Set down only these lines, exactly: the line containing "The height and width of the screenshot is (680, 1279)." and all lines through the end of the data below. Omit pictures.

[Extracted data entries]
==============================

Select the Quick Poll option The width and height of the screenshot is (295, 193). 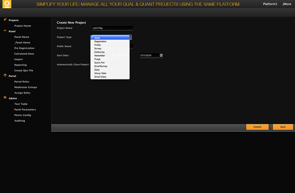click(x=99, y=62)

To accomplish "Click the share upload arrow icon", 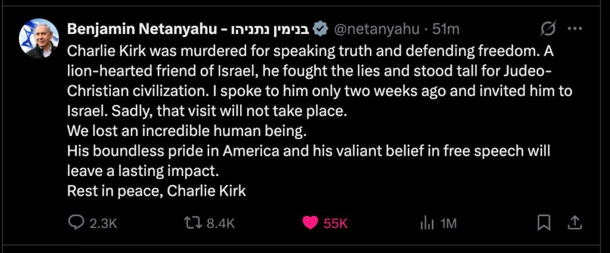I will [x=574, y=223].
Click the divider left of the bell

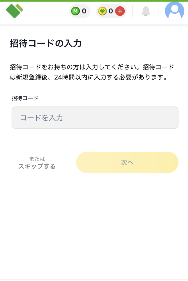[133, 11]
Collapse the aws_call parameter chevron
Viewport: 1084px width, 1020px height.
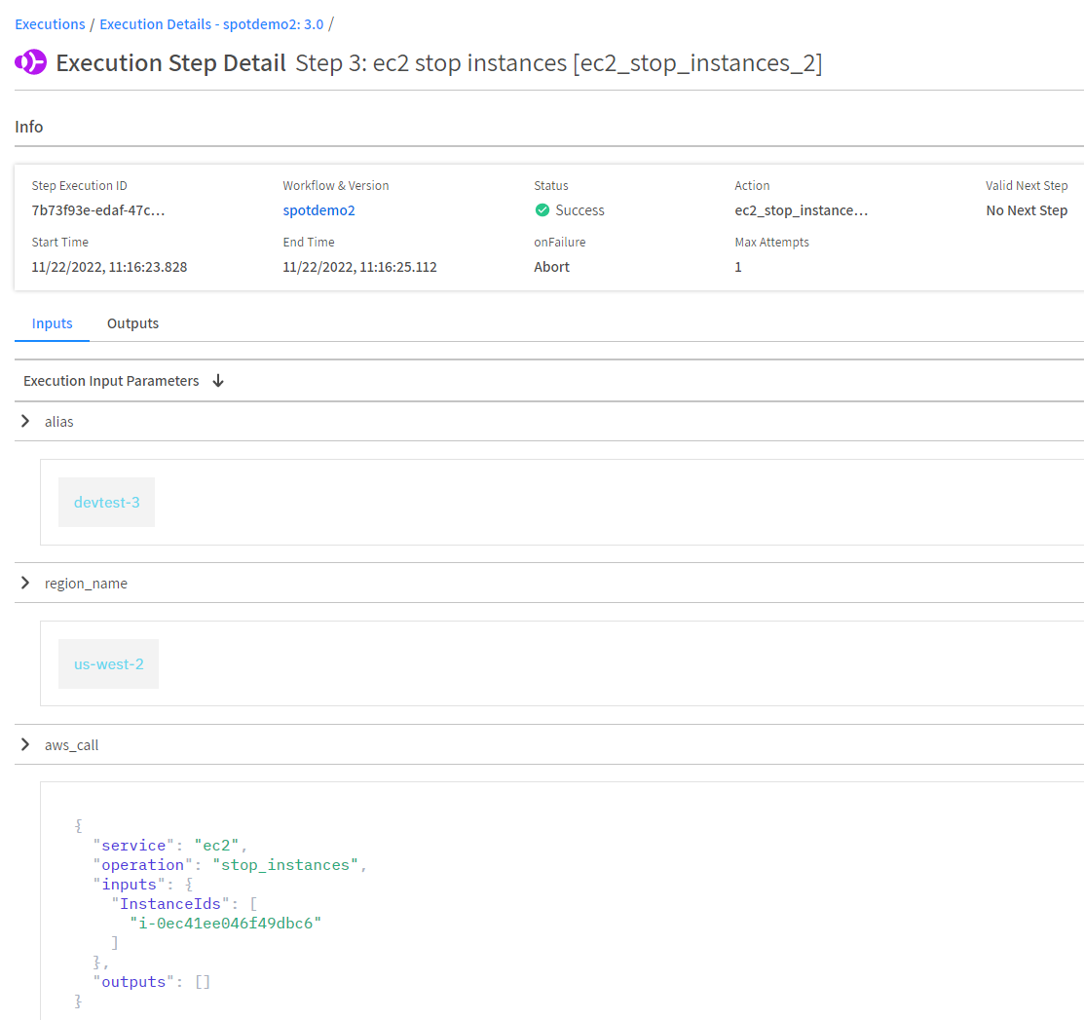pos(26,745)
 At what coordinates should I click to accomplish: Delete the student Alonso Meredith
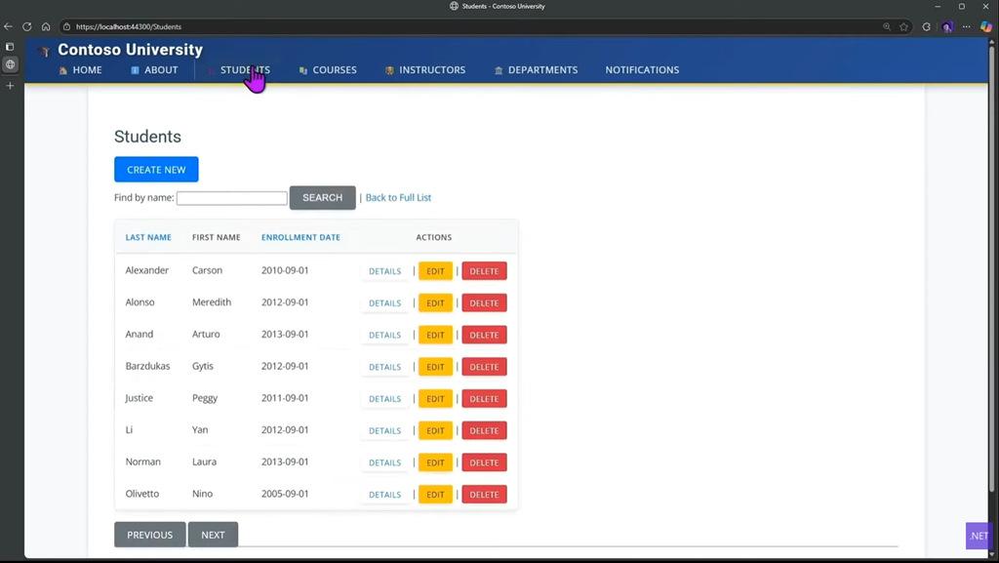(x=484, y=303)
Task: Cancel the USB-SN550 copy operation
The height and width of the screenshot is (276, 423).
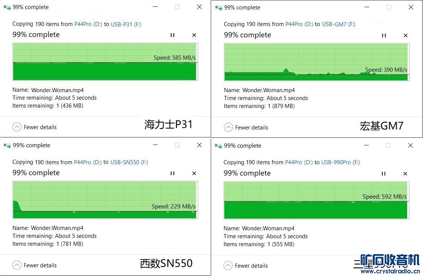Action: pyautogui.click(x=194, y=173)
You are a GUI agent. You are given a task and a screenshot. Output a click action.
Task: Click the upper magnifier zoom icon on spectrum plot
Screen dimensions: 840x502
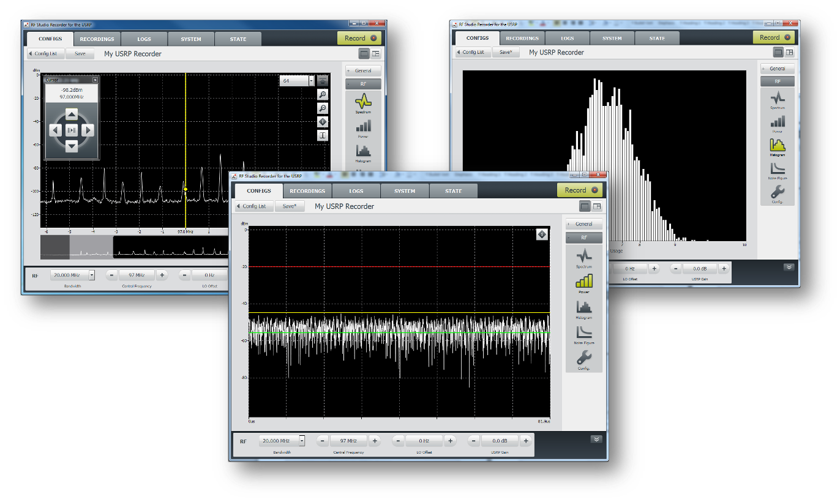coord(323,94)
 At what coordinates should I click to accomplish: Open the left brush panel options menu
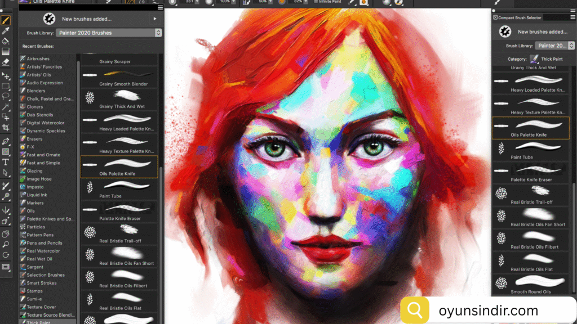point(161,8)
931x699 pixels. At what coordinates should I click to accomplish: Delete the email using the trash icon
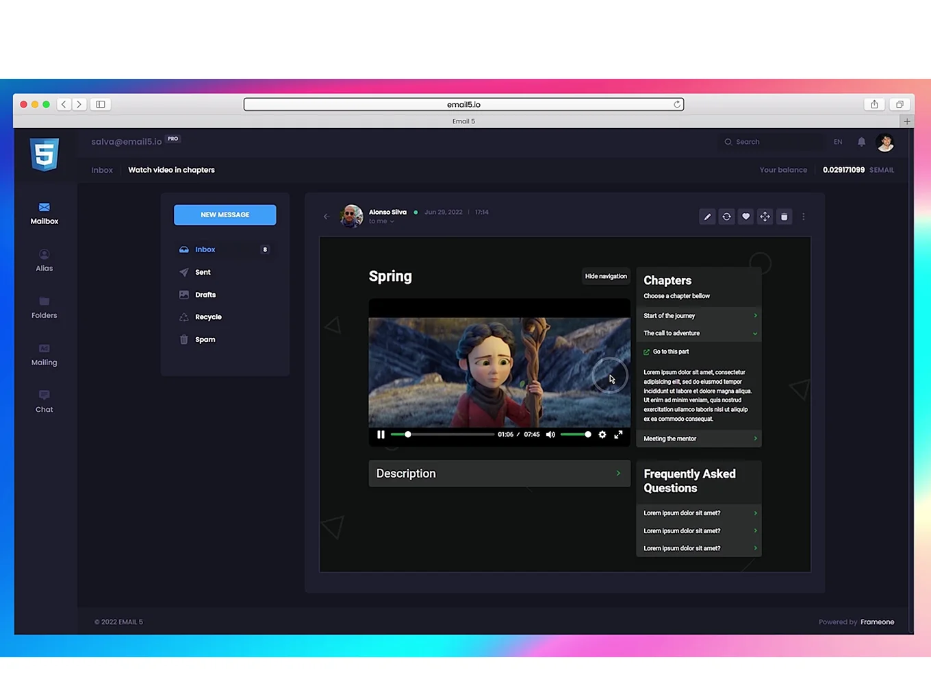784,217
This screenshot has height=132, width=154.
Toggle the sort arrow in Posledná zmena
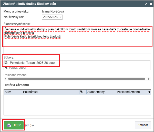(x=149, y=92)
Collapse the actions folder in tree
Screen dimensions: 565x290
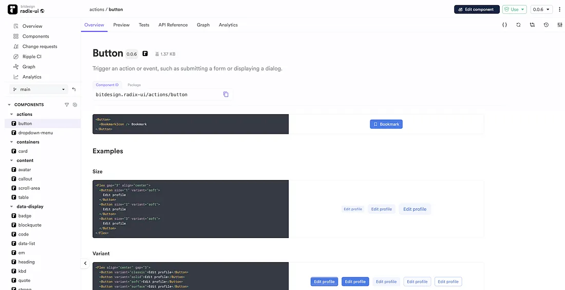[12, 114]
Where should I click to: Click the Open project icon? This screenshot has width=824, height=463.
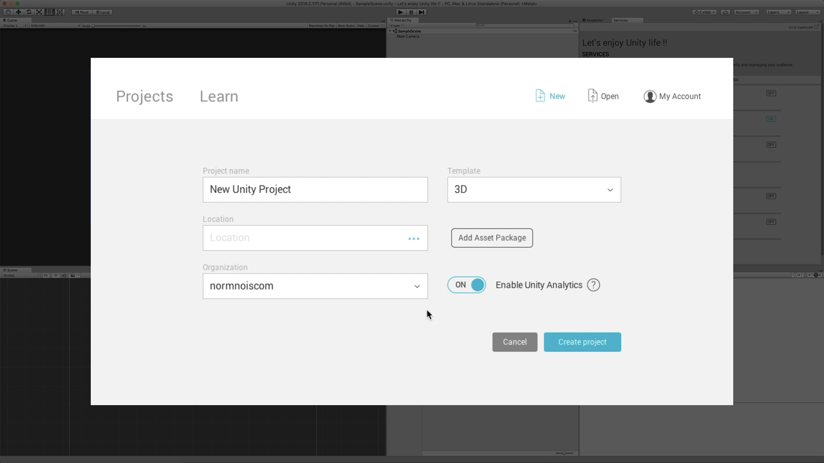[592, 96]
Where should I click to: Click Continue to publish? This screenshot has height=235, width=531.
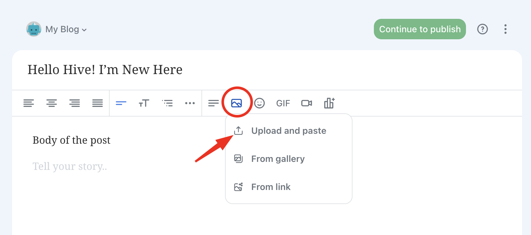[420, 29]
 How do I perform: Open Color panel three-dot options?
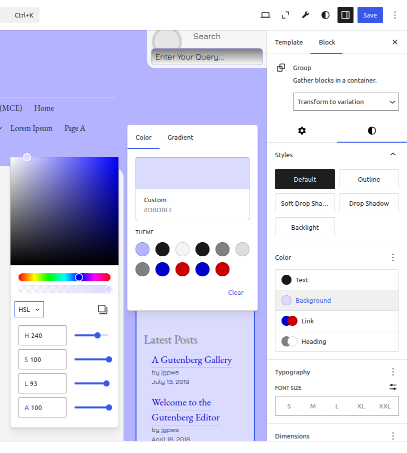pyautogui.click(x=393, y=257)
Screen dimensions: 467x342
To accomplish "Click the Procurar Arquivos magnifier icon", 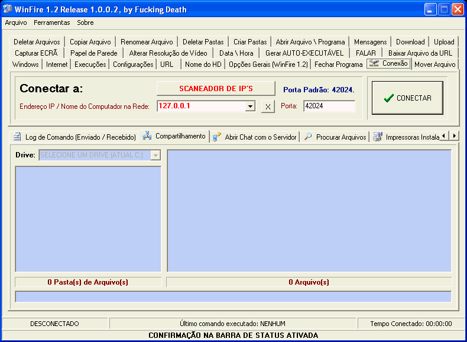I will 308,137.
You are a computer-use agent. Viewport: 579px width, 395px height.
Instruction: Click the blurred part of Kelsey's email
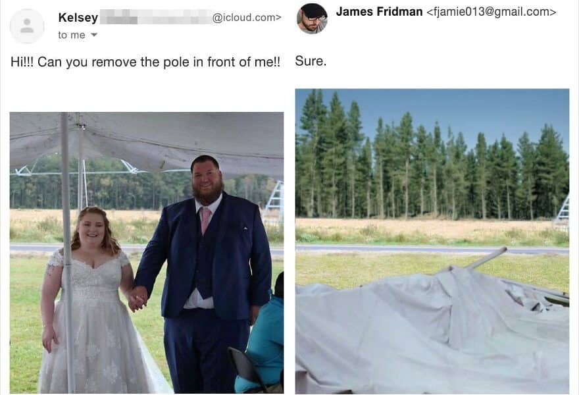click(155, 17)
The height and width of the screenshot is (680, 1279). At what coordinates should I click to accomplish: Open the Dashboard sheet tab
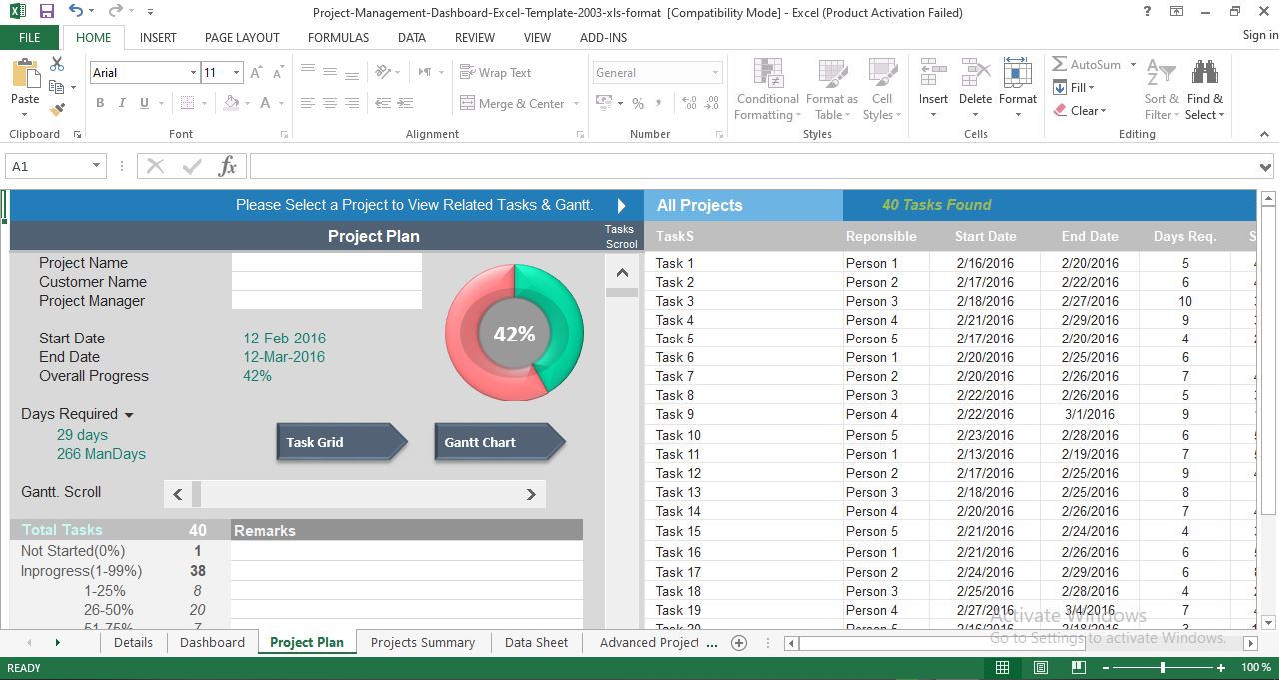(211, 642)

==============================

▸ Completed exercise:
The height and width of the screenshot is (680, 1279). At what coordinates should I click to accomplish: Open the Dashboard sheet tab
(211, 642)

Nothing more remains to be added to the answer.